All because of belief.

Keep learning

When I was officially diagnosed with depression at age 26, I didn’t know anything about it. What I did know immediately was that I’d been suffering from it since age 12. It was very clear I’d had the same feelings and thoughts for 14 years. My doctor explained a little about depression and I started learning.

What I wasn’t taught was how to approach it. I was put on antidepressants and given kindness and a few ideas, but that was the extent of things.

I saw several doctors through the 1990s and into the 2000s. All were kind and wanted the best for me. All had temporary treatments to try, including non-pharmaceutical approaches like taking an extended vacation. But none could show me how to turn depression around. None knew that it was rooted in beliefs. What I needed was a psychologist or psychotherapist. I realized that much later.

Through my 30s and 40s, depressive episodes kept cropping up. I kept pushing people away, because I subconsciously believed I deserved trauma and was better off by myself. Depression became a regular part of my life. When it wasn’t there, I waited for it to return. My thinking was conditioned into believing: “I’ll never get rid of it. I’ll just learn to manage it.”

I gave up reading about approaches. I stopped looking for support. I took medication when I felt I needed it and otherwise waited for the next dark period. During those dark times, I withdrew from people, believing that I was doing them a favour by keeping the dreariness to myself and not spreading it around. I used depression as an excuse not to do things. I pushed people away and accepted that depression would be with me forever.

Depression had become my identity.

Since seeing a psychologist and reading more in recent years, I now know that isn’t true.

Avoid the identity traps

Stop looking for reminders of how bad depression is. Those reminders are what seep into your identity and convince you that you can’t overcome it.

Therefore, stay the hell away from quotes and memes online that say how much depression sucks. You know, the ones that make you say, “Yep, that’s me!” or “Exactly right!” or “Yes, that’s totally how I feel!” Depression sites and sufferers post these online a lot. They cause defeatist beliefs. They trap you into believing your identity is entwined with depression.

Don’t linger when you see these postings. Scroll past. Even if you agree with them, sharing their words or lingering over them has a negative influence. You might think you are learning to accept depression in yourself. Nope. You already know it’s there. What you’re really doing is labelling yourself and waving the white flag.

> PROBLEM SET:
1. Decide whether each statement agrees with the passage on depression, answering yes or no and quoting the words from the passage that settle it: (a) The writer was diagnosed with depression at age 26. (b) The writer's doctors showed how to turn depression around. (c) The writer recommends sharing online memes about depression.
2. Carry the passage on depression forward, starting right after its final sentence.
The listing that comes next is drawn from a separate source.

> GIVEN ENTRIES:
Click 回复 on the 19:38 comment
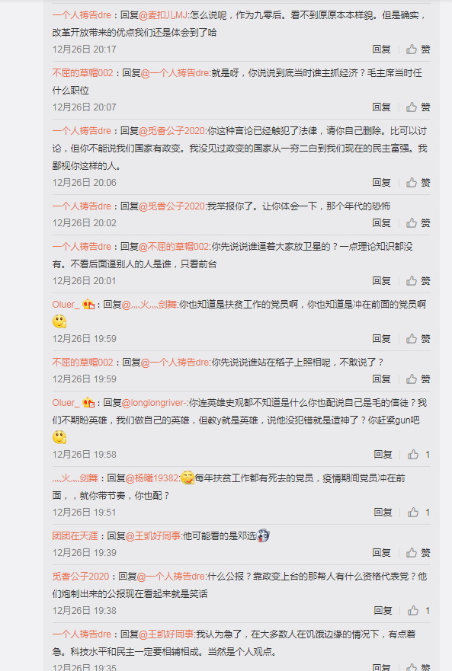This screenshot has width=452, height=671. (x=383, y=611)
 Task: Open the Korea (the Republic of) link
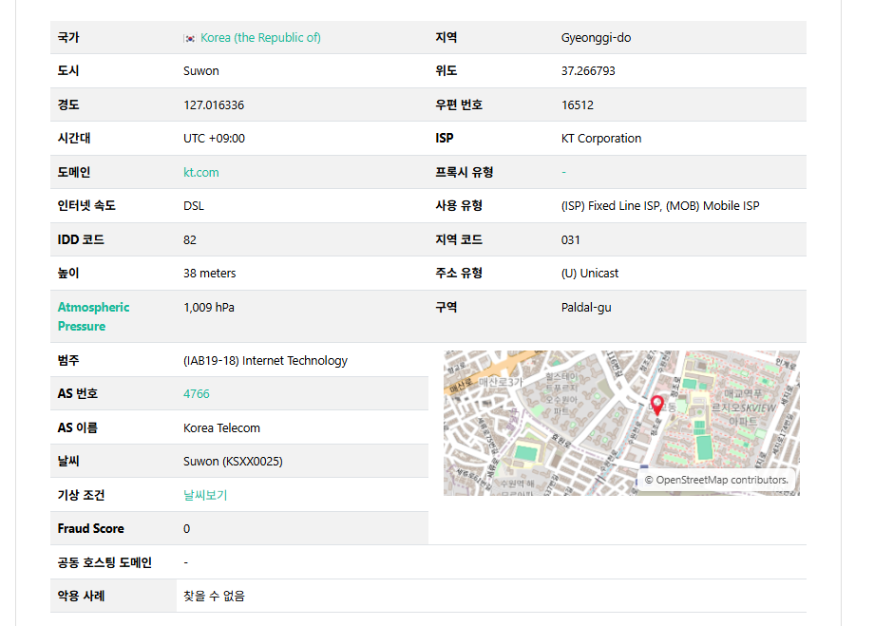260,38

--

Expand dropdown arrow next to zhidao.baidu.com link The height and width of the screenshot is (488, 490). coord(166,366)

> OUTPUTS IN ORDER:
1.
(a) Yes: "When I was officially diagnosed with depression at age 26"
(b) No: "But none could show me how to turn depression around."
(c) No: "Even if you agree with them, sharing their words or lingering over them has a negative influence."

2.
Sure, it’s good to know you’re not alone. Sure, it’s nice to know support is out there.

But identifying with the negativity of depression only feeds it. It conditions you to think that depression is a permanent part of you.

Internalizing those words enables depression to maintain its grip on you. It’s basically a pity party. (And I mean that with love, not harshness.)

Before you know it, depression becomes your identity. You identify your self with depression. It consumes your thoughts and you see it as permanent and inescapable.

There is nothing to be gained from such words. They keep you chained.


Search for books, quotes, and memes that challenge you to take action. Look for things that challenge your depression. Seek out experts. Read books about changing your mindset.

Depression took hold through negative thoughts repeated so often that you believed them.

Breaking depression’s hold requires repeating the opposite thoughts often enough to countermand its programming.

Depression does not define you. It does not belong to you and you do not belong to it. Find ways that encourage you to work against depression and eventually let it go.

It’s OK if you have a setback

We all have days when we just can’t do stuff because depression has us weighed down. Sometimes we can’t even get out of bed. That’s OK. No need to feel guilty.

But be very careful not to let depression become an excuse. When you do, you disconnect, you withdraw, you break engagements, and you feed negative identity beliefs.

There is so much more you can do. Believe it.

You are good and worthy. You have a purpose on this planet. Right now.

Break the cycle. Work to reveal your real identity.